++++ RECORDS PROVIDED ++++

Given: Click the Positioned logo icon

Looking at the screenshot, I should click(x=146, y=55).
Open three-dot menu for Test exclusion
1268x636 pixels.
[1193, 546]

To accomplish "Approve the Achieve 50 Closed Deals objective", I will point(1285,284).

++++

Please write out, exactly as they appear, the lines from the line containing "1268x636 pixels." through the last line of the records above, both included.

1268x636 pixels.
[1193, 546]

To accomplish "Approve the Achieve 50 Closed Deals objective", I will point(1285,284).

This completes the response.